[The problem]
The answer must be every entry, retyped without a single difference.

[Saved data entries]
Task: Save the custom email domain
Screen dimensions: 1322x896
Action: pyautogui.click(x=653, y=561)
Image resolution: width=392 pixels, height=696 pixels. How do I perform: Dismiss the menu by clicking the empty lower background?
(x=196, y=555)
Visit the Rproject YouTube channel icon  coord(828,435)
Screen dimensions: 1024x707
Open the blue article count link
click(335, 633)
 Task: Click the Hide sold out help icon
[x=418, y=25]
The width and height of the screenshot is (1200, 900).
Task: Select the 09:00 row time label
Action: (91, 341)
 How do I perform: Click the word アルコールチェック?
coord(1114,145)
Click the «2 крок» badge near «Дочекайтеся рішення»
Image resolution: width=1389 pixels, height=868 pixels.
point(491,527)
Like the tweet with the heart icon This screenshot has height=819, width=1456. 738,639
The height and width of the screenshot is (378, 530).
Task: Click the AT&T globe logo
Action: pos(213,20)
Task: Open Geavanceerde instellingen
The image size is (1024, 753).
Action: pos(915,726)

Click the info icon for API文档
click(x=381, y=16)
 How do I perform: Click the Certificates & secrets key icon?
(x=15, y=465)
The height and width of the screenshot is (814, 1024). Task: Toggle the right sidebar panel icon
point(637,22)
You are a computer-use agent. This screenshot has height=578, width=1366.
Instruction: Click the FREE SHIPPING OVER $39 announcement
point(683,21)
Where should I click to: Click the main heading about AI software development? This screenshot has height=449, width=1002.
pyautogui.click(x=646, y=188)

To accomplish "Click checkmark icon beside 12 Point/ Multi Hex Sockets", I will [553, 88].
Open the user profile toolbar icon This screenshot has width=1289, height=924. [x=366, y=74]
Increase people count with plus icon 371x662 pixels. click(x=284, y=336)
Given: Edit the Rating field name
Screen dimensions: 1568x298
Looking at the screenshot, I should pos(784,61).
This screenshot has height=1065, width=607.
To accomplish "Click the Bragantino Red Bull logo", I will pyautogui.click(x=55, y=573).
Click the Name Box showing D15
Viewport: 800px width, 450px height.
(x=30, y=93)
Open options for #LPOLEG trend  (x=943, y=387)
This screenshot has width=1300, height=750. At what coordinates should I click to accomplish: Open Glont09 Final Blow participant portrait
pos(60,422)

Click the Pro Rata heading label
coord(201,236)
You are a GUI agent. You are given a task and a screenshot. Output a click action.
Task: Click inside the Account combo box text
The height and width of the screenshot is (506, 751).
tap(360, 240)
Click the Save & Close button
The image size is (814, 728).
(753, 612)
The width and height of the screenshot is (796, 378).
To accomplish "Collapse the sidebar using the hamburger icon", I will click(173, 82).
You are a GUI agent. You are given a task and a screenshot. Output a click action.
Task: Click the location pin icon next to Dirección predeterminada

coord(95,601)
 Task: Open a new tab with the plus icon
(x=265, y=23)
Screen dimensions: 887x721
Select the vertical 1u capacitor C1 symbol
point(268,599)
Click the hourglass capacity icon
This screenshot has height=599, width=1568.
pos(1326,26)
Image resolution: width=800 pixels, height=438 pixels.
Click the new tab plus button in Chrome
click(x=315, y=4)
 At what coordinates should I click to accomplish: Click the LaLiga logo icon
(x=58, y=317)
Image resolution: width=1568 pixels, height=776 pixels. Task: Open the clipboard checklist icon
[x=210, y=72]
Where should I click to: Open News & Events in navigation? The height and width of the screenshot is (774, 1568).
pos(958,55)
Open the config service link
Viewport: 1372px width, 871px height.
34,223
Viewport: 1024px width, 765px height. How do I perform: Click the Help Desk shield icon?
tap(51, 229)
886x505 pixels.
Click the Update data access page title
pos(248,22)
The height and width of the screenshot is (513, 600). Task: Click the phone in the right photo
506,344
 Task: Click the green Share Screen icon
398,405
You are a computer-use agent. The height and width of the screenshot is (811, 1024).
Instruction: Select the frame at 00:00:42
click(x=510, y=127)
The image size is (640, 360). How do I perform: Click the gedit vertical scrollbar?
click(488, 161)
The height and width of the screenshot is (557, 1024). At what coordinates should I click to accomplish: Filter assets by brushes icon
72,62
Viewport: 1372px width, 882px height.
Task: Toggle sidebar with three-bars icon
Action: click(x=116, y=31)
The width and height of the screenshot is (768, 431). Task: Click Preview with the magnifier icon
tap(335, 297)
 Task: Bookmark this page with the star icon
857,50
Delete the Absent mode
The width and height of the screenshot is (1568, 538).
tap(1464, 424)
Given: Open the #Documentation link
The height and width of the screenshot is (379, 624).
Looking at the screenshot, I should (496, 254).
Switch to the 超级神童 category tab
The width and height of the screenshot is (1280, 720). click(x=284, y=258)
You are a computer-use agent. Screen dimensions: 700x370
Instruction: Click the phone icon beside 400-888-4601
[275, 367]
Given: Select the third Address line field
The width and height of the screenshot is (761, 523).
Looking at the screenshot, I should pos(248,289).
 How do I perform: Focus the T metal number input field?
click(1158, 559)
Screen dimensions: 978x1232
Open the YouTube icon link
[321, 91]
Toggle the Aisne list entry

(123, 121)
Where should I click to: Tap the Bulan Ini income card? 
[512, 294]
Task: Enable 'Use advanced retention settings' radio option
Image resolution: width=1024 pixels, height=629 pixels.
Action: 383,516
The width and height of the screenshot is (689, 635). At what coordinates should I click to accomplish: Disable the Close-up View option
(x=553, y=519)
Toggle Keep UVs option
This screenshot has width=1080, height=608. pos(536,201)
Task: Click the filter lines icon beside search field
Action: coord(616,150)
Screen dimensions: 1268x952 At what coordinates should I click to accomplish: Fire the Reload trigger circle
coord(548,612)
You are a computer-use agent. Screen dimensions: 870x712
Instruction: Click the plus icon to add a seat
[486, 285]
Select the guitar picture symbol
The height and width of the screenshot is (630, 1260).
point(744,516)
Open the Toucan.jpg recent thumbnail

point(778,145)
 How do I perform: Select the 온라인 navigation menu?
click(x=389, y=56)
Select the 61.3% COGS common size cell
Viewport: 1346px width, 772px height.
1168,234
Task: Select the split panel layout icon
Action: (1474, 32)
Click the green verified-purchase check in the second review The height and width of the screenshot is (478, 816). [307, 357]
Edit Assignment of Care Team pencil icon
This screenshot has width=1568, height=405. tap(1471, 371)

[Task response]
Task: Save the custom email domain
Screen dimensions: 1322x896
Action: pyautogui.click(x=653, y=561)
Image resolution: width=392 pixels, height=696 pixels. How do I perform: Dismiss the menu by clicking the empty lower background?
(x=196, y=555)
Visit the Rproject YouTube channel icon  coord(828,435)
Screen dimensions: 1024x707
Open the blue article count link
click(335, 633)
 Task: Click the Hide sold out help icon
[x=418, y=25]
The width and height of the screenshot is (1200, 900).
Task: Select the 09:00 row time label
Action: (91, 341)
 How do I perform: Click the word アルコールチェック?
coord(1114,145)
Click the «2 крок» badge near «Дочекайтеся рішення»
Image resolution: width=1389 pixels, height=868 pixels.
point(491,527)
Like the tweet with the heart icon This screenshot has height=819, width=1456. 738,639
The height and width of the screenshot is (378, 530).
Task: Click the AT&T globe logo
Action: pos(213,20)
Task: Open Geavanceerde instellingen
The image size is (1024, 753).
Action: pos(915,726)

Click the info icon for API文档
click(x=381, y=16)
 How do I perform: Click the Certificates & secrets key icon?
(x=15, y=465)
The height and width of the screenshot is (814, 1024). Task: Toggle the right sidebar panel icon
point(637,22)
You are a computer-use agent. This screenshot has height=578, width=1366.
Instruction: Click the FREE SHIPPING OVER $39 announcement
point(683,21)
Where should I click to: Click the main heading about AI software development? This screenshot has height=449, width=1002.
pyautogui.click(x=646, y=188)

To accomplish "Click checkmark icon beside 12 Point/ Multi Hex Sockets", I will [553, 88].
Open the user profile toolbar icon This screenshot has width=1289, height=924. [x=366, y=74]
Increase people count with plus icon 371x662 pixels. click(x=284, y=336)
Given: Edit the Rating field name
Screen dimensions: 1568x298
Looking at the screenshot, I should pos(784,61).
This screenshot has height=1065, width=607.
To accomplish "Click the Bragantino Red Bull logo", I will pyautogui.click(x=55, y=573).
Click the Name Box showing D15
Viewport: 800px width, 450px height.
(x=30, y=93)
Open options for #LPOLEG trend  (x=943, y=387)
This screenshot has width=1300, height=750. At what coordinates should I click to accomplish: Open Glont09 Final Blow participant portrait
pos(60,422)

Click the Pro Rata heading label
coord(201,236)
You are a GUI agent. You are given a task and a screenshot. Output a click action.
Task: Click inside the Account combo box text
The height and width of the screenshot is (506, 751).
tap(360, 240)
Click the Save & Close button
The image size is (814, 728).
(753, 612)
The width and height of the screenshot is (796, 378).
To accomplish "Collapse the sidebar using the hamburger icon", I will click(173, 82).
You are a GUI agent. You are given a task and a screenshot. Output a click action.
Task: Click the location pin icon next to Dirección predeterminada

coord(95,601)
 Task: Open a new tab with the plus icon
(x=265, y=23)
Screen dimensions: 887x721
Select the vertical 1u capacitor C1 symbol
point(268,599)
Click the hourglass capacity icon
This screenshot has height=599, width=1568.
pos(1326,26)
Image resolution: width=800 pixels, height=438 pixels.
Click the new tab plus button in Chrome
click(x=315, y=4)
 At what coordinates should I click to accomplish: Click the LaLiga logo icon
(x=58, y=317)
Image resolution: width=1568 pixels, height=776 pixels. Task: Open the clipboard checklist icon
[x=210, y=72]
Where should I click to: Open News & Events in navigation? The height and width of the screenshot is (774, 1568).
pos(958,55)
Open the config service link
Viewport: 1372px width, 871px height.
34,223
Viewport: 1024px width, 765px height. How do I perform: Click the Help Desk shield icon?
tap(51, 229)
886x505 pixels.
Click the Update data access page title
pos(248,22)
The height and width of the screenshot is (513, 600). Task: Click the phone in the right photo
506,344
 Task: Click the green Share Screen icon
398,405
You are a computer-use agent. The height and width of the screenshot is (811, 1024).
Instruction: Select the frame at 00:00:42
click(x=510, y=127)
The image size is (640, 360). How do I perform: Click the gedit vertical scrollbar?
click(488, 161)
The height and width of the screenshot is (557, 1024). At what coordinates should I click to accomplish: Filter assets by brushes icon
72,62
Viewport: 1372px width, 882px height.
Task: Toggle sidebar with three-bars icon
Action: click(x=116, y=31)
The width and height of the screenshot is (768, 431). Task: Click Preview with the magnifier icon
tap(335, 297)
 Task: Bookmark this page with the star icon
857,50
Delete the Absent mode
The width and height of the screenshot is (1568, 538).
tap(1464, 424)
Given: Open the #Documentation link
The height and width of the screenshot is (379, 624).
Looking at the screenshot, I should (496, 254).
Switch to the 超级神童 category tab
The width and height of the screenshot is (1280, 720). click(x=284, y=258)
You are a computer-use agent. Screen dimensions: 700x370
Instruction: Click the phone icon beside 400-888-4601
[275, 367]
Given: Select the third Address line field
The width and height of the screenshot is (761, 523).
Looking at the screenshot, I should pos(248,289).
 How do I perform: Focus the T metal number input field?
click(1158, 559)
Screen dimensions: 978x1232
Open the YouTube icon link
[321, 91]
Toggle the Aisne list entry

(123, 121)
Where should I click to: Tap the Bulan Ini income card? 
[512, 294]
Task: Enable 'Use advanced retention settings' radio option
Image resolution: width=1024 pixels, height=629 pixels.
Action: 383,516
The width and height of the screenshot is (689, 635). At what coordinates should I click to accomplish: Disable the Close-up View option
(x=553, y=519)
Toggle Keep UVs option
This screenshot has width=1080, height=608. pos(536,201)
Task: Click the filter lines icon beside search field
Action: coord(616,150)
Screen dimensions: 1268x952 At what coordinates should I click to accomplish: Fire the Reload trigger circle
coord(548,612)
You are a computer-use agent. Screen dimensions: 870x712
Instruction: Click the plus icon to add a seat
[486, 285]
Select the guitar picture symbol
The height and width of the screenshot is (630, 1260).
point(744,516)
Open the Toucan.jpg recent thumbnail

point(778,145)
 How do I perform: Select the 온라인 navigation menu?
click(x=389, y=56)
Select the 61.3% COGS common size cell
Viewport: 1346px width, 772px height.
1168,234
Task: Select the split panel layout icon
Action: (1474, 32)
Click the green verified-purchase check in the second review The height and width of the screenshot is (478, 816). [307, 357]
Edit Assignment of Care Team pencil icon
This screenshot has width=1568, height=405. tap(1471, 371)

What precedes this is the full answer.